◆ Work item ◆
Please transcribe only the lines from the one holding "Screen dimensions: 665x468" through the final line of the data, both included, with no pictures.

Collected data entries
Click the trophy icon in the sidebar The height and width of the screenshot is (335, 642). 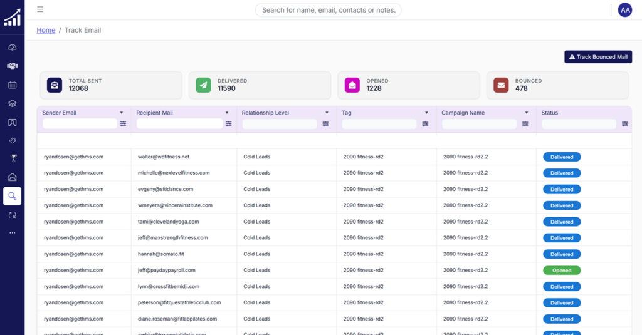[x=12, y=158]
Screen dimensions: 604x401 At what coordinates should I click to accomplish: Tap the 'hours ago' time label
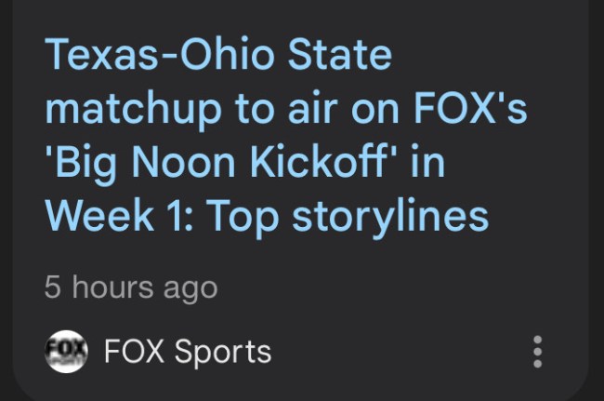click(x=144, y=287)
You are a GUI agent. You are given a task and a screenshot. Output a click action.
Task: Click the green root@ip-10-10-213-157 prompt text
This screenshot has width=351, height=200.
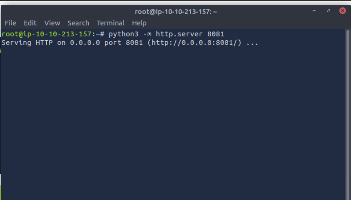pyautogui.click(x=46, y=34)
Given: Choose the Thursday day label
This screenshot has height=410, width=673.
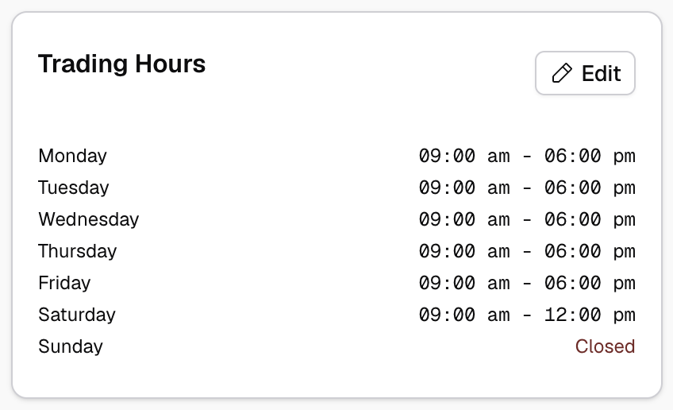Looking at the screenshot, I should point(77,251).
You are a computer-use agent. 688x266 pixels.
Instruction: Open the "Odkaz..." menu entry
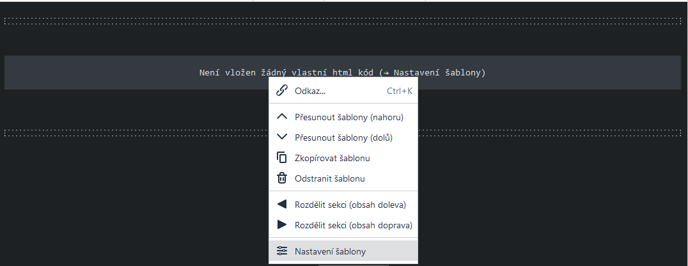coord(310,91)
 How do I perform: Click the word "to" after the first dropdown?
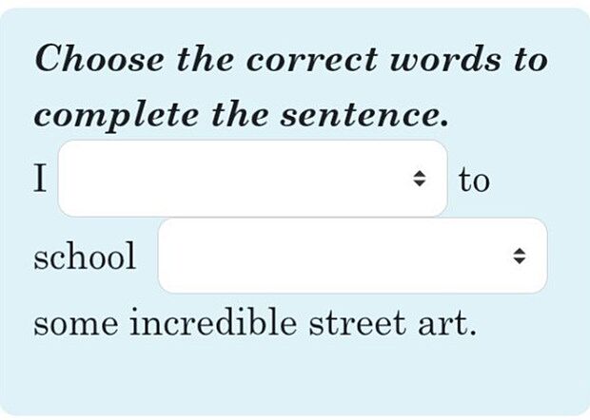[474, 179]
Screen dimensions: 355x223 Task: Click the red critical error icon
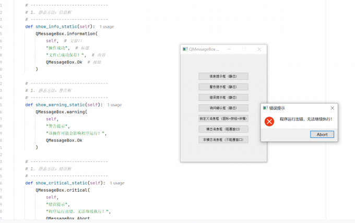coord(269,122)
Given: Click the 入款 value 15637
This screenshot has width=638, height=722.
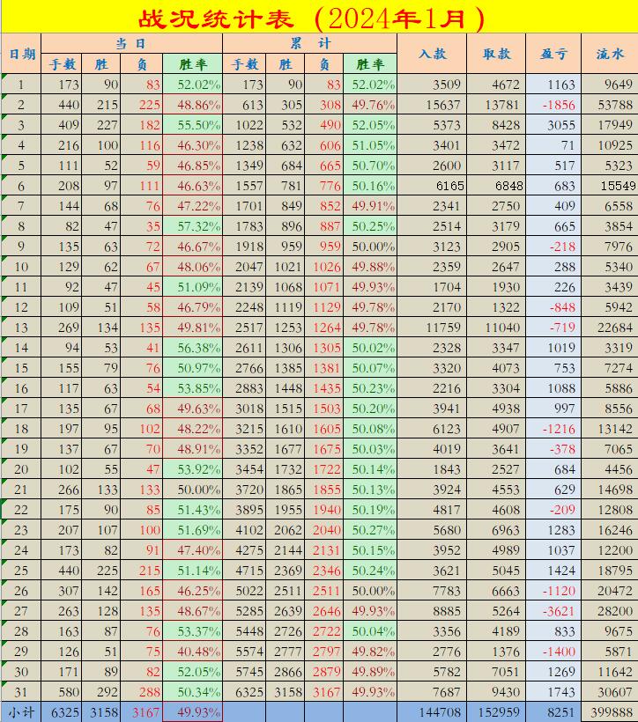Looking at the screenshot, I should pyautogui.click(x=432, y=105).
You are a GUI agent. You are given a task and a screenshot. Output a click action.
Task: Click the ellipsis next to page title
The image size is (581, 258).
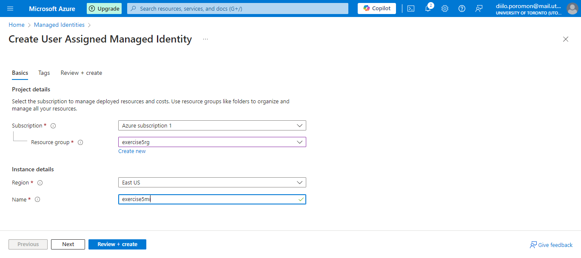[205, 39]
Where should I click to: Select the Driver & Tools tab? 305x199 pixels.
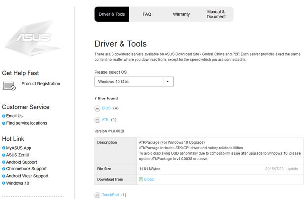111,14
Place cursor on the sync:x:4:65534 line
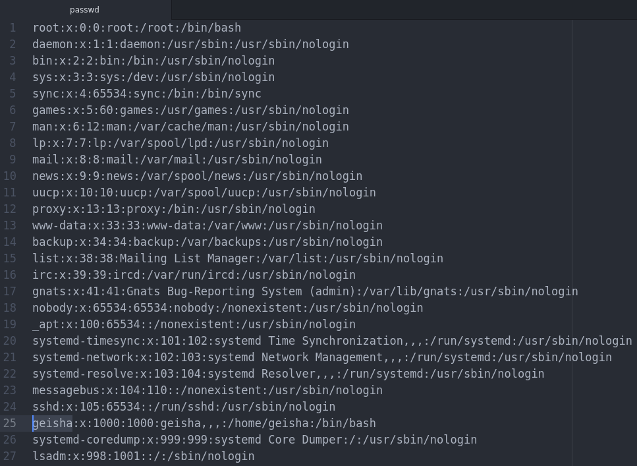The width and height of the screenshot is (637, 466). [x=146, y=94]
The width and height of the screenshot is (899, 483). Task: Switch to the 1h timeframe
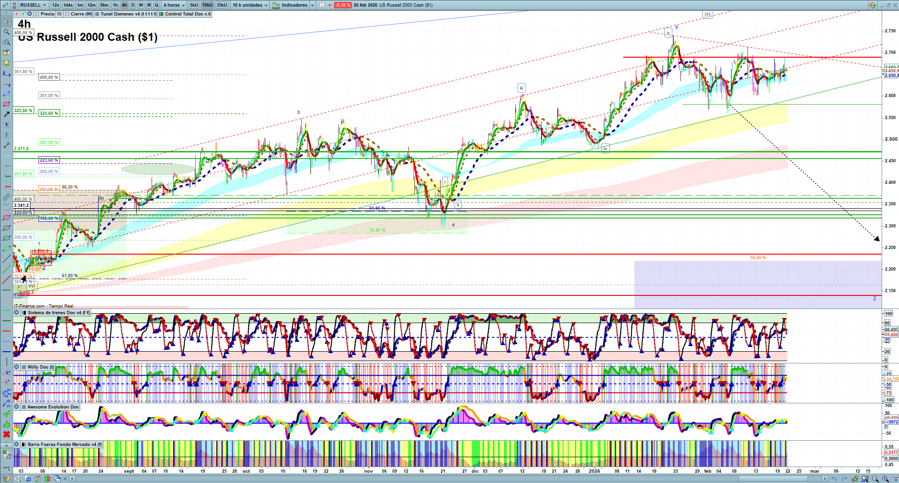pyautogui.click(x=115, y=5)
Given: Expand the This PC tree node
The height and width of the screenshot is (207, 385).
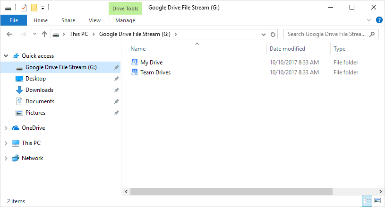Looking at the screenshot, I should (6, 143).
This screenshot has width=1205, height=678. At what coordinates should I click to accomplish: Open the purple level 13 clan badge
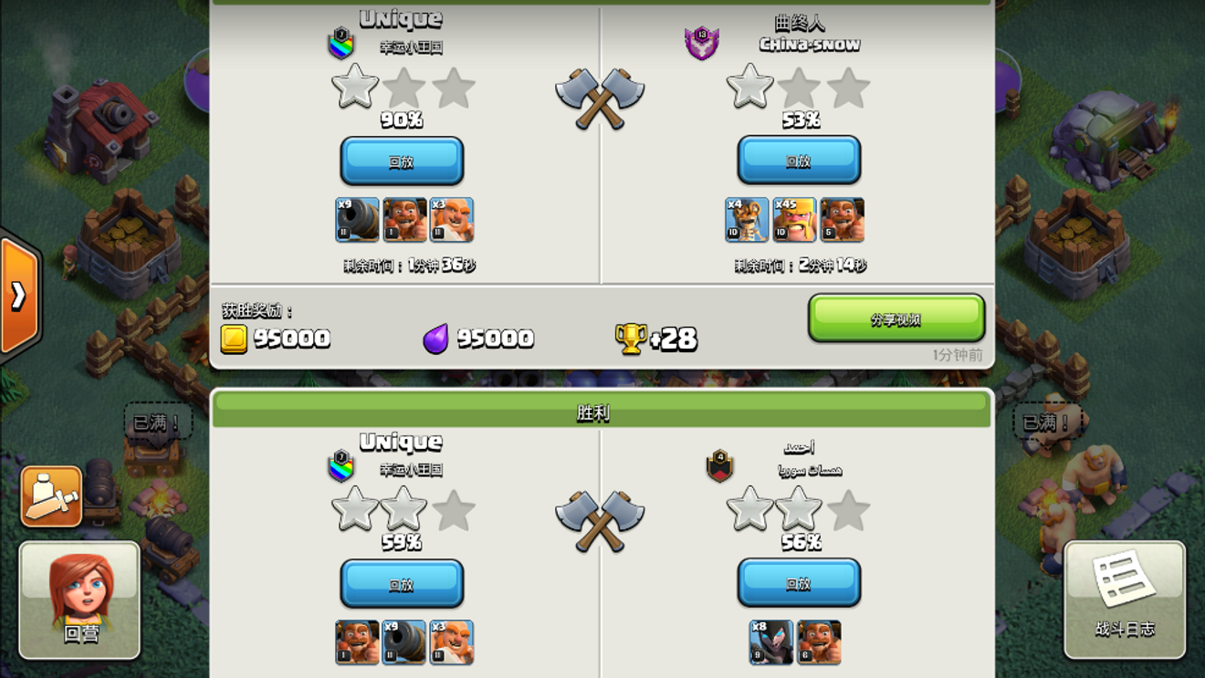[x=701, y=43]
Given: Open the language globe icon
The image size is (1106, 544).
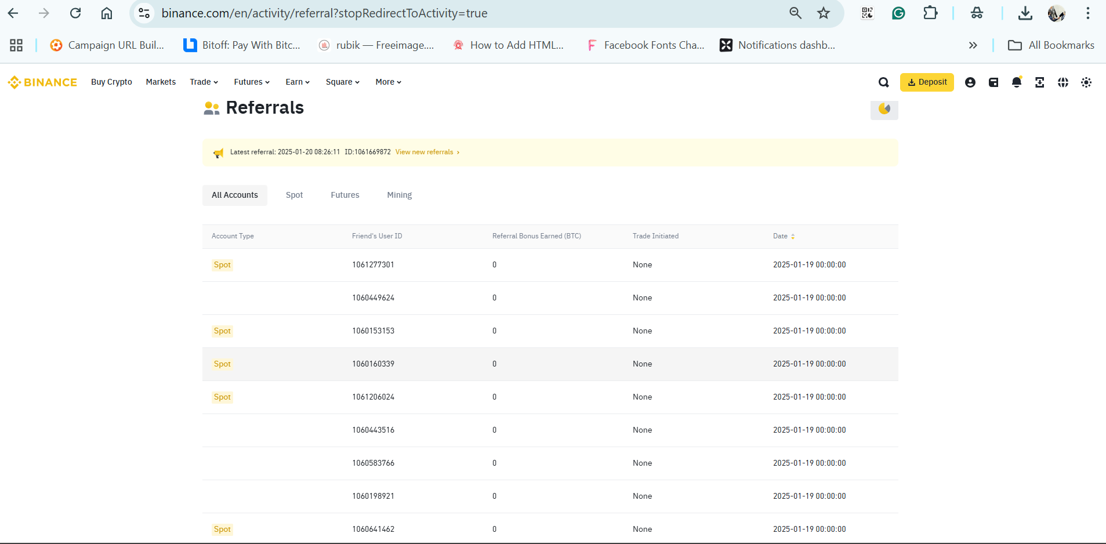Looking at the screenshot, I should coord(1063,82).
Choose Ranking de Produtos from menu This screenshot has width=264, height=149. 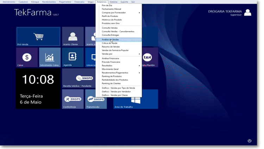(112, 76)
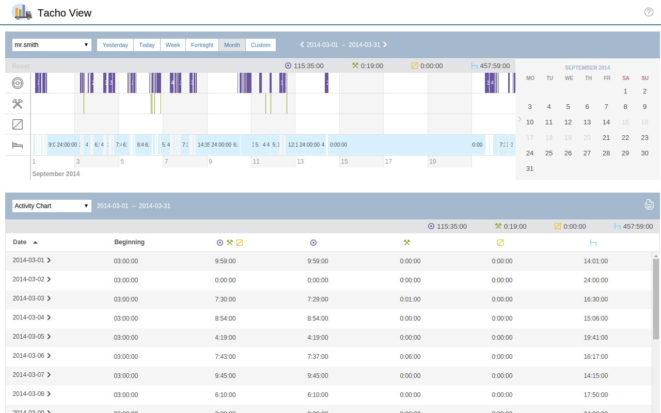Open the mr.smith driver dropdown
The image size is (661, 413).
click(x=51, y=45)
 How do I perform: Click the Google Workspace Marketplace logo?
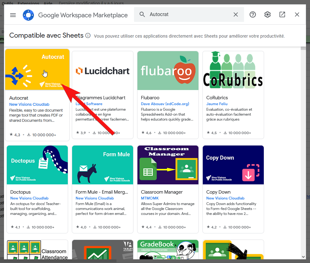(28, 15)
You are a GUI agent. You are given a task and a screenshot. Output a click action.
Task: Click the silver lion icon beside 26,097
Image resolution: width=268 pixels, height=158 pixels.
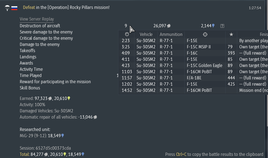(169, 26)
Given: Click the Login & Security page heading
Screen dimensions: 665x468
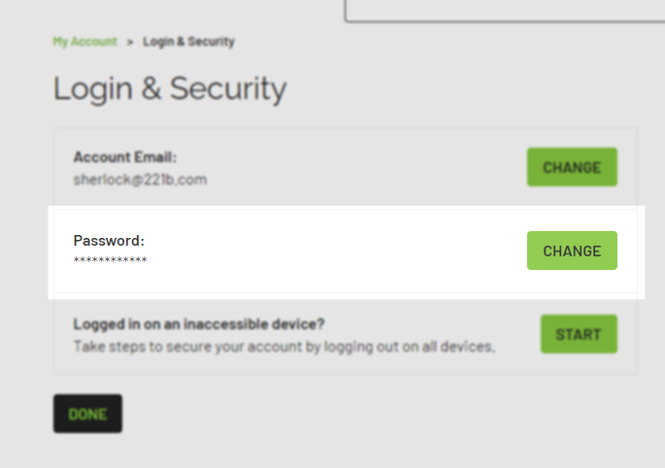Looking at the screenshot, I should coord(170,89).
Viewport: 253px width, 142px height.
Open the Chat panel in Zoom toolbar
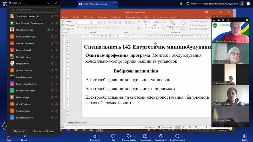coord(113,136)
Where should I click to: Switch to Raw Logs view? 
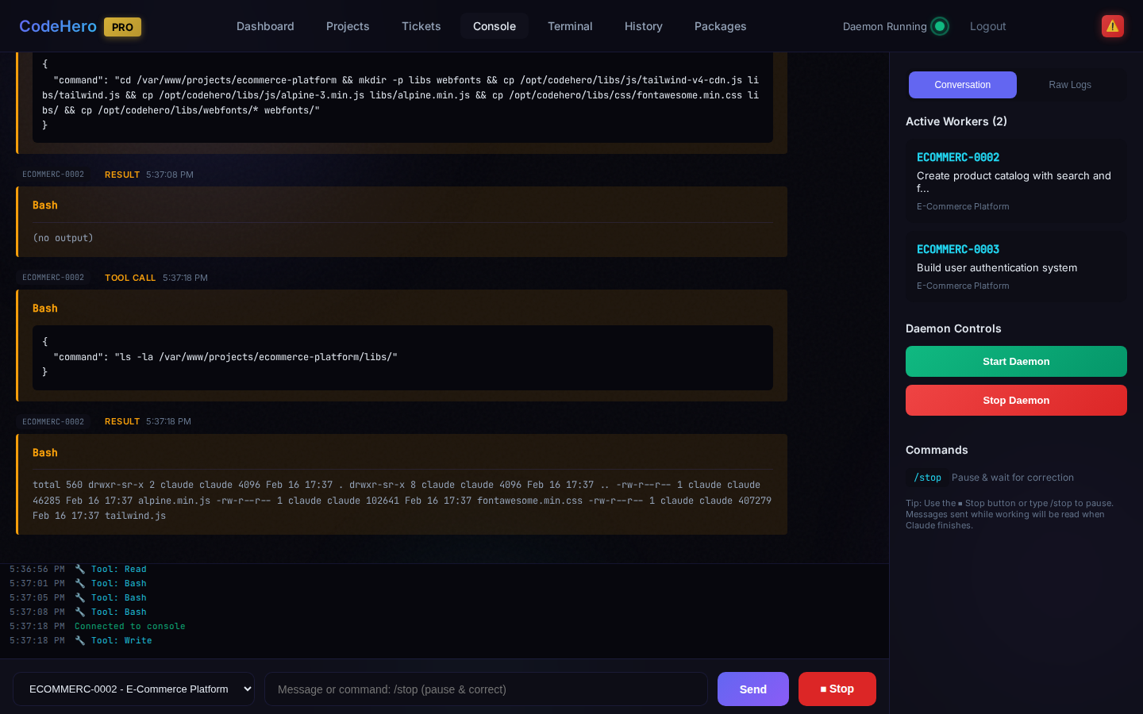(1069, 85)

◆ Solution for this task ◆
Screen dimensions: 665x468
Looking at the screenshot, I should coord(170,89).
Viewport: 253px width, 142px height.
Open the Chat panel in Zoom toolbar
coord(113,136)
Where should I click to: Switch to Raw Logs view? 
(1069, 85)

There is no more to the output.